The stratosphere, mesosphere and lowest part of the thermosphere are collectively referred to as the "middle atmosphere", which spans heights from approximately 10 kilometres (33,000 ft) to 100 kilometres (62 mi). The mesopause, at an altitude of 80–90 km (50–56 mi), separates the mesosphere from the thermosphere—the second-outermost layer of the Earth's atmosphere. This is also around the same altitude as the turbopause, below which different chemical species are well mixed due to turbulent eddies. Above this level the atmosphere becomes non-uniform; the scale heights of different chemical species differ by their molecular masses.
Within the mesosphere, temperature decreases with increasing height, due to decreasing solar heating and increasing cooling by CO2 radiative emission. The top of the mesosphere, called the mesopause, is the coldest part of Earth's atmosphere. Temperatures in the upper mesosphere fall as low as −100 °C (173 K; −148 °F), varying according to latitude and season.
The main dynamic features in this region are strong zonal (East-West) winds, atmospheric tides, internal atmospheric gravity waves (commonly called "gravity waves"), and planetary waves. Most of these tides and waves start in the troposphere and lower stratosphere, and propagate to the mesosphere. In the mesosphere, gravity-wave amplitudes can become so large that the waves become unstable and dissipate. This dissipation deposits momentum into the mesosphere and largely drives global circulation.
Noctilucent clouds are located in the mesosphere. The upper mesosphere is also the region of the ionosphere known as the D layer. The D layer is only present during the day, when some ionization occurs with nitric oxide being ionized by Lyman series-alpha hydrogen radiation. The ionization is so weak that when night falls, and the source of ionization is removed, the free electron and ion form back into a neutral molecule. The mesosphere is also known as the "Ignorosphere" because it is poorly studied compared to the stratosphere (which can be accessed with high-altitude balloons) and the thermosphere (in which satellites can orbit).
A 5 km (3.1 mi) deep sodium layer is located between 80–105 km (50–65 mi). Made of unbound, non-ionized atoms of sodium, the sodium layer radiates weakly to contribute to the airglow. The sodium has an average concentration of 400,000 atoms per cubic centimeter. This band is regularly replenished by sodium sublimating from incoming meteors. Astronomers have begun utilizing this sodium band to create "guide stars" as part of the optical correction process in producing ultra-sharp ground-based observations.

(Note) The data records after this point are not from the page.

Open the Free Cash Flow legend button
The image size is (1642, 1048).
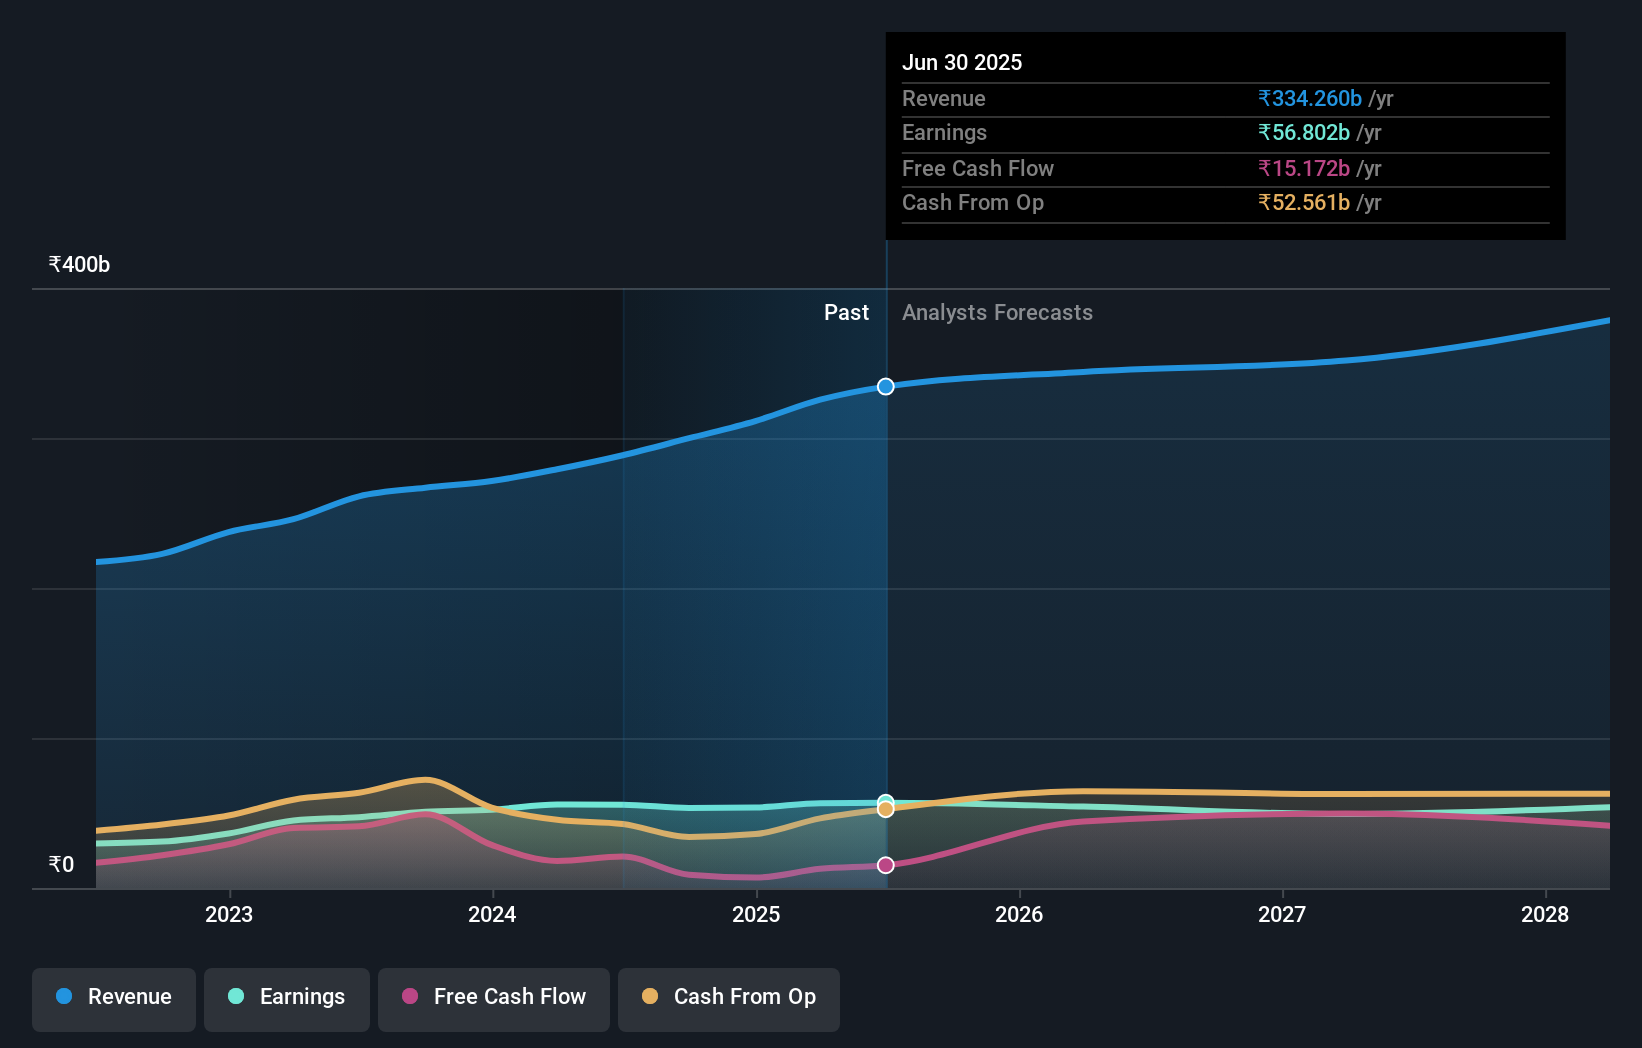pos(493,999)
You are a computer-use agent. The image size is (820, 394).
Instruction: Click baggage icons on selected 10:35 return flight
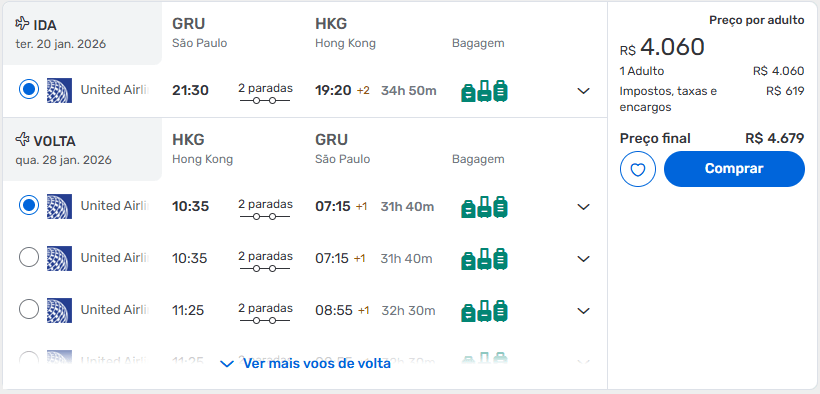[x=484, y=207]
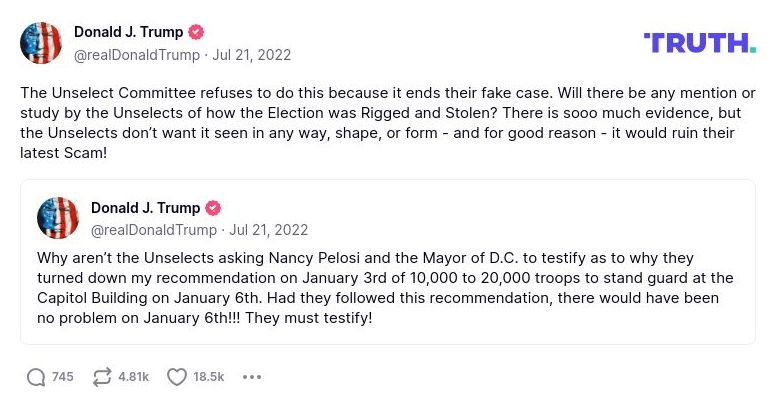Screen dimensions: 777x407
Task: Open Donald J. Trump name in quoted post
Action: coord(145,208)
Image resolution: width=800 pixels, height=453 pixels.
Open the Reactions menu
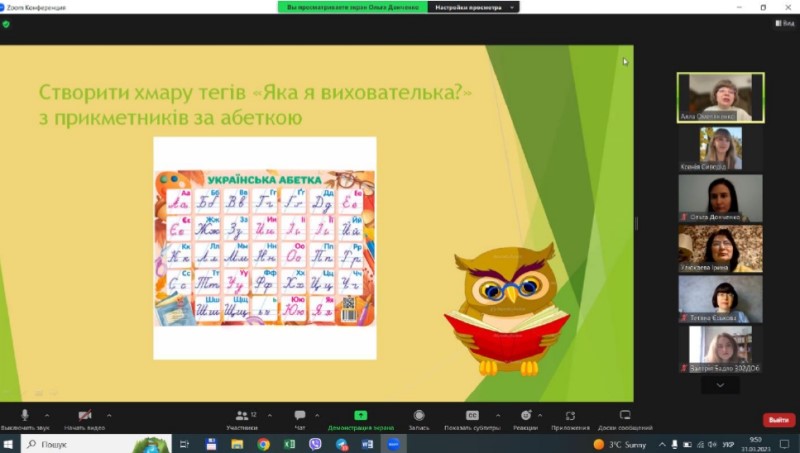click(x=526, y=416)
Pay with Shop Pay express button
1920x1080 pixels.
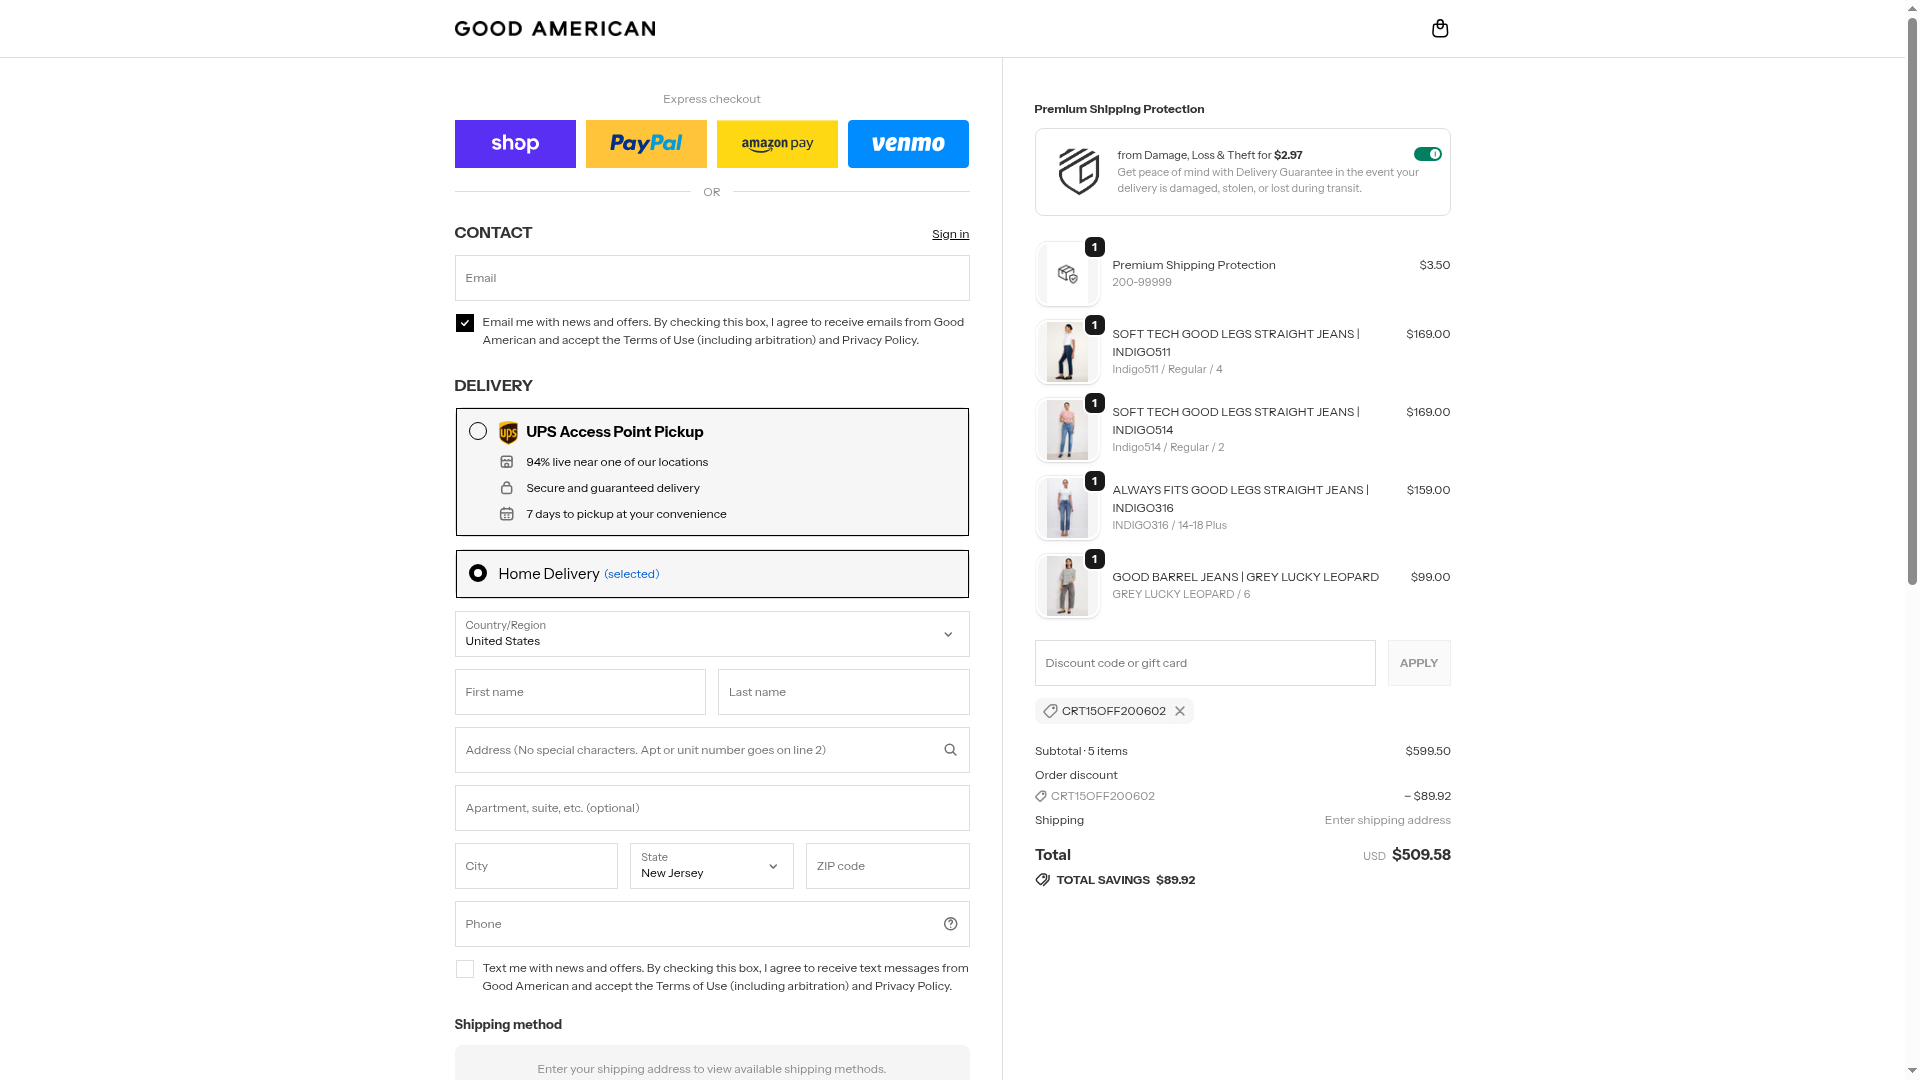(515, 144)
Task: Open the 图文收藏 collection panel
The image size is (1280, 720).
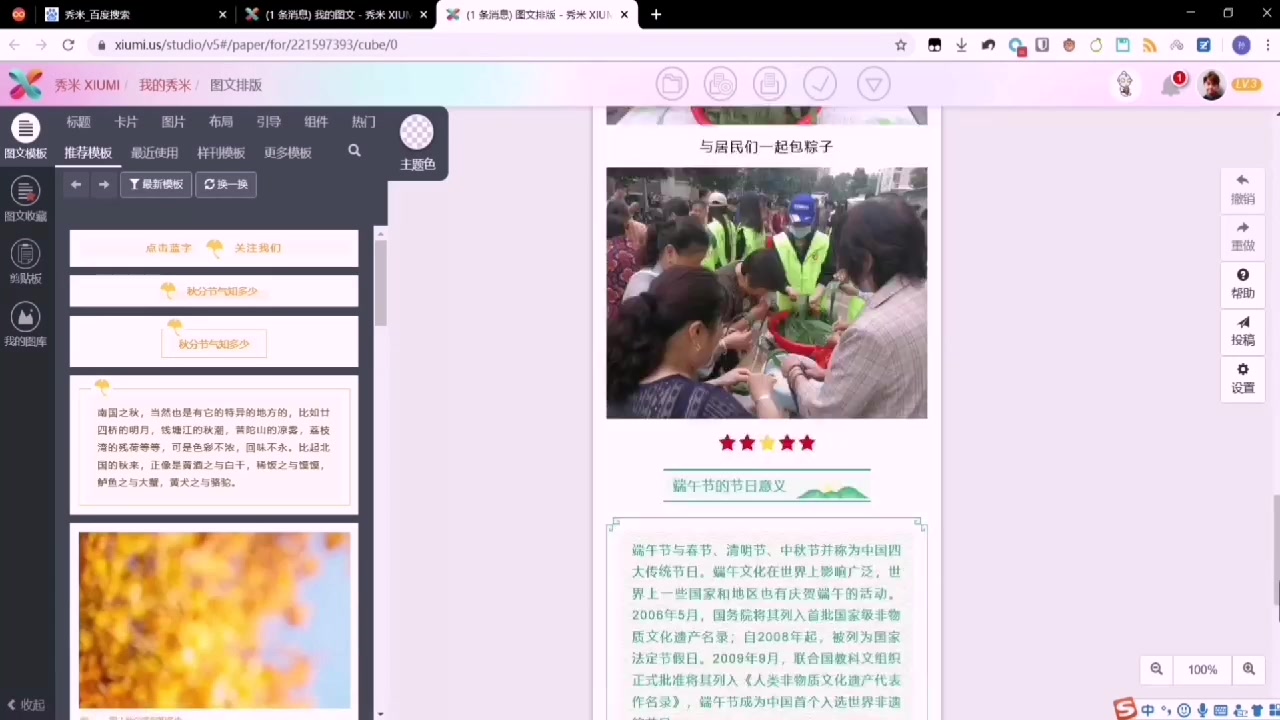Action: coord(25,200)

The mesosphere lies above altitude records for aircraft and balloons, and below the minimum altitude for orbital spacecraft. It has only been accessed through the use of sounding rockets. As a result, it is the least-understood part of the atmosphere. The presence of red sprites and blue jets (electrical discharges or lightning within the lower mesosphere), noctilucent clouds, and density shears within this poorly understood layer are of current scientific interest.